It’ll be a while before this ends…

You can’t blame the Mac users in the net flooding their blogs with Tiger stuff, I for one am one of them. As each day passes, one cannot help but be pleased with how Apple is shaping their OS. I’ll be discussing the other nice little surprises I’ve found while on the new OS.

But before that, lemme get the other kwentos out of the way:

I just got a new 200GB hard drive and nice aluminum enclosure to boot. The enclosure was a great deal, considering it was the last display stock. It was aluminum, with grilles on the side (for ventilation) and can connect to a USB or FireWire port. Another bonus was a secondary FW port which allows you to put another FW device should you decide to (like an iPod for example).

I already migrated my whole music library there which freed up about 51GB in the laptop.

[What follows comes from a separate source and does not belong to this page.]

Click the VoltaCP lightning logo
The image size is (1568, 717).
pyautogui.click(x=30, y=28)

I also set it as a scratch disk for Photoshop.

More OS X discoveries

I think these are already listed at http://www.apple.com/macosx/newfeatures/over200.html. But I thought I’d discuss why they’re cool in detail hehehe.

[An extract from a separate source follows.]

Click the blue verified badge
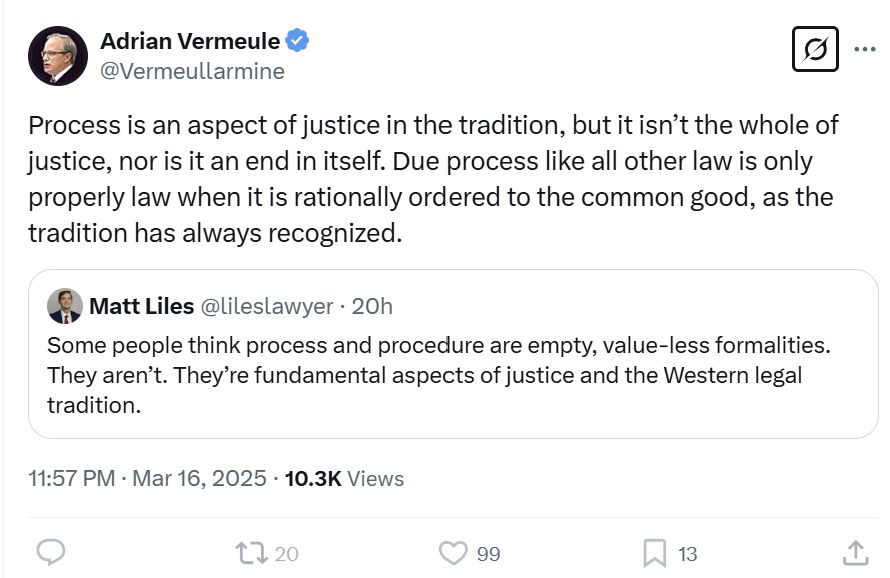The width and height of the screenshot is (890, 578). [298, 41]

Also, Daring fireball has made an mini-rss feed dedicated to a listing of new discoveries with tiger… I guess no one really cared to read the Apple page and would rather discover the new stuff themselves hehehe.

Screen Capture

SHIFT-CMD-3 and 4 are built in screen capture commands that are very flexible (even in the days of Panther). However, not many people used it because it always outputted to a PDF. Not that a PDF is impractical mind you – in fact PDFs are arguably one of the most used documents out there that retain basically every visual restriction of any particular document. Wether it be an image, text document, magazine layout, etc. PDFs guarantee that any user viewing the same PDF in any platform will see the documents in the creators intended visual representation.

Obviously Apple must’ve been thinking this when they decided to use this as a default capture output. But everyone hated that approach. It was an image file, and it should be easily manipulated by any imaging software. While the heavyweights like Photoshop et all CAN open PDF files embedded with images with no problem, how about the other more-obscure-imaging-software-used-by-those-who-are-too-geeky-to-use-what-everybody-else-is-using?

Simply put, [during the Panther days] even if I myself used Photoshop – I also longed for a real image format as an output. Obviously the conditions would be that it was a lossless format (no compression or indexed color palettes, so JPEG and GIF are out). TIFF was too big, etc. etc. the list of pros and cons go on. So I ended up considering PNG. It wasn’t recognized as an image “standard” yet, but it certainly held a lot of promise.

Well now with Tiger, Apple seemed to have listened to reason and went with PNG! Imagine how glad I was when I took a screenshot and suddenly saw a .PNG extension on the file!

So now all you users who forgot about the screen capture shortcuts (all you Drag or SnapZ users) you can now come back home 🙂

Font Book

I’ve discussed being a user of Extensis’ Suitcase X1 – a font management utility.

Here’s the lowdown on fonts. The more fonts you have the slower your system gets, because these are loaded to memory. The plus side of course as a designer, you have a lot of choices (duh).

Panther’s FontBook solved that problem by allowing users to enable/disable fonts loaded to memory. So this made dumping a shitload of fonts into the system now feasible as you can simply disable them when you don’t need them… all you need to do is organize them neatly… there’s the rub! you can’t organize them! All your fonts are installed (meaning moved or copied) to certain folders by the system. There was no way to make subfolders and have the system recognize the fonts inside.

Enter SuitCase X1, which basically gave the users the freedom to choose any folder… in fact load fonts from anywhere, and X1 would simply act as middleman to load and unload fonts to memory.

Now with the improved FontBook in Tiger, though still limited, you can pretty much do the same: reference/load/unload fonts from external folders. This is achieved through the “Font Library” feature.